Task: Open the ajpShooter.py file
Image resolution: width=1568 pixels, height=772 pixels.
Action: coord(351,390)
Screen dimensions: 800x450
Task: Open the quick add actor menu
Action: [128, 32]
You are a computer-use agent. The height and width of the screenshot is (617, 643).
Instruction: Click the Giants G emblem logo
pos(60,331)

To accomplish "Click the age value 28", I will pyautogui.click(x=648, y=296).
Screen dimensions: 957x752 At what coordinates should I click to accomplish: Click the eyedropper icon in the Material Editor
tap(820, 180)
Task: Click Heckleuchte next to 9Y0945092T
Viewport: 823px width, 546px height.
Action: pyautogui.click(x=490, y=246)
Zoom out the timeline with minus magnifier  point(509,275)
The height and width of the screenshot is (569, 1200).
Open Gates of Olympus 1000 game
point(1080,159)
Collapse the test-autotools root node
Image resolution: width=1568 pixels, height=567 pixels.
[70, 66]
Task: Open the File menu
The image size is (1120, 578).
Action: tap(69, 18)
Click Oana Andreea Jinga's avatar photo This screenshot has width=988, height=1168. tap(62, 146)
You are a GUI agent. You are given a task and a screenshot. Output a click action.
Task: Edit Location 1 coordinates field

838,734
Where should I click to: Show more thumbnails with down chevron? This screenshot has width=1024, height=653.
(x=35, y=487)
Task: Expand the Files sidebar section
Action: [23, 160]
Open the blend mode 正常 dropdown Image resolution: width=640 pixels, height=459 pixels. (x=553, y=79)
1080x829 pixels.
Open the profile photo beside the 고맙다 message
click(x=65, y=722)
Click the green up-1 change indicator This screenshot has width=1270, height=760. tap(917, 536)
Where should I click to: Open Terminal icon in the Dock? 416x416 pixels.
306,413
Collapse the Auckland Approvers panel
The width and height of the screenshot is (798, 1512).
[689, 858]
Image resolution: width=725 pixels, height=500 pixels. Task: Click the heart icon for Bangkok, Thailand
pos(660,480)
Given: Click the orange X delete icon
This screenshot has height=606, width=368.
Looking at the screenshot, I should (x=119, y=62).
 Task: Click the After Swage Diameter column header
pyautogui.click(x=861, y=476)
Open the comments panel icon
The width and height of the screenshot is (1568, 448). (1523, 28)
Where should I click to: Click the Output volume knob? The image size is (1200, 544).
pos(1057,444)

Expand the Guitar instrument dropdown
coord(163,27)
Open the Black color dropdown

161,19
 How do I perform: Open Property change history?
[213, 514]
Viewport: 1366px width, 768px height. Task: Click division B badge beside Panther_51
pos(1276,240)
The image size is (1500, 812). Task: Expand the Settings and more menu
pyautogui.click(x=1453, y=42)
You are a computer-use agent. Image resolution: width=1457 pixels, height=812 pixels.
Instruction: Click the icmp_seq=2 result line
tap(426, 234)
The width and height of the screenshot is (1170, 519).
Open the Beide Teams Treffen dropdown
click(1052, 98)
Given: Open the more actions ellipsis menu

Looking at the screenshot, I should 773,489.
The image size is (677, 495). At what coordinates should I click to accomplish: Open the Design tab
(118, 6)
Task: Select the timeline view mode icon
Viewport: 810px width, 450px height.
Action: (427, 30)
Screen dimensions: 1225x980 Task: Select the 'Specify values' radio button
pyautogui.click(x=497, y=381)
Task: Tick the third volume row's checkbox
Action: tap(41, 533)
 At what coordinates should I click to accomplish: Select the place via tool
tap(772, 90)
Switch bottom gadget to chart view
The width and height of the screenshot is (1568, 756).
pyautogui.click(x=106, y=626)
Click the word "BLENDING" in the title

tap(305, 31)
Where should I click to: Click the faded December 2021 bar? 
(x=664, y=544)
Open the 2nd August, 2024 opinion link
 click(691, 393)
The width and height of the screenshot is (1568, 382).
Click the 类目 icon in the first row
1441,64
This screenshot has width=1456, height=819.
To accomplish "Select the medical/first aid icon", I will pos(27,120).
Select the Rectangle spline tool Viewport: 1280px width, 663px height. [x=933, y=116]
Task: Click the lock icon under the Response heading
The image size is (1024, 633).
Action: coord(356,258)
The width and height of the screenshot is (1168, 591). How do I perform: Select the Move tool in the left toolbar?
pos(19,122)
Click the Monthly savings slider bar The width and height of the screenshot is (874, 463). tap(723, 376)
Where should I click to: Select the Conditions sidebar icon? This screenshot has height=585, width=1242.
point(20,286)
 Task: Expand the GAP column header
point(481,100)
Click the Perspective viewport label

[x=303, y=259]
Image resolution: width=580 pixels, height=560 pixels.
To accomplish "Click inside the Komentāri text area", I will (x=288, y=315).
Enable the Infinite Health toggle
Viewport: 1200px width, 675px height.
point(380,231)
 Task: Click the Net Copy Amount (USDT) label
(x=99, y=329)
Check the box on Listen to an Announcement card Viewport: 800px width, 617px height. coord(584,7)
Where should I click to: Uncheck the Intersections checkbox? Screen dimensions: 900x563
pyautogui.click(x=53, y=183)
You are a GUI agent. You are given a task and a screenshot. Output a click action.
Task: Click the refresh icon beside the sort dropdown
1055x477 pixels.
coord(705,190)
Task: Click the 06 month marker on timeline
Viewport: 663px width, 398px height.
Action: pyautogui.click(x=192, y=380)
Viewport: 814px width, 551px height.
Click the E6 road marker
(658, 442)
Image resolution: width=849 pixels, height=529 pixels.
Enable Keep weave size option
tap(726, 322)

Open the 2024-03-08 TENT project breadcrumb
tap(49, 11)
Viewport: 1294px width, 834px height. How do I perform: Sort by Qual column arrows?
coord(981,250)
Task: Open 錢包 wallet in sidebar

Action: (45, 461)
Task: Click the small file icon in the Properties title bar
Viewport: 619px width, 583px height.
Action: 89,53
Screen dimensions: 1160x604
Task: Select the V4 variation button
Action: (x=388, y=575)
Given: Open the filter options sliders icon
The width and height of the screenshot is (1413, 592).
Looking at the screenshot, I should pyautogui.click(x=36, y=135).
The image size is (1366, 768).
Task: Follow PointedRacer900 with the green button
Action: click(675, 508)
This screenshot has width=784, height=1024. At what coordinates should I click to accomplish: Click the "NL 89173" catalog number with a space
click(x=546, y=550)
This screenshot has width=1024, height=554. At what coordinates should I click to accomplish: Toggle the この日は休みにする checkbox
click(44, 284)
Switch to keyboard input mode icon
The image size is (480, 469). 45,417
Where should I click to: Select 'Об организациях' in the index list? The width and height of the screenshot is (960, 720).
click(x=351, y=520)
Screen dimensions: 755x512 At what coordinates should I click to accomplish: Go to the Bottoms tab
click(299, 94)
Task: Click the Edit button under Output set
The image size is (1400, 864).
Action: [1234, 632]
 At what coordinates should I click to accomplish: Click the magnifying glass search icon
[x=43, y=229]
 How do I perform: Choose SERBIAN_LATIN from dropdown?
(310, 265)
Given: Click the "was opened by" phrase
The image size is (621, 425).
= = = =
EXERCISE BRIEF
Search the entries for the string "timeline" and return each line where it turns up.

WRITTEN SOLUTION
Zoom out the timeline with minus magnifier  point(509,275)
Task: Select the timeline view mode icon
Task: Click the 06 month marker on timeline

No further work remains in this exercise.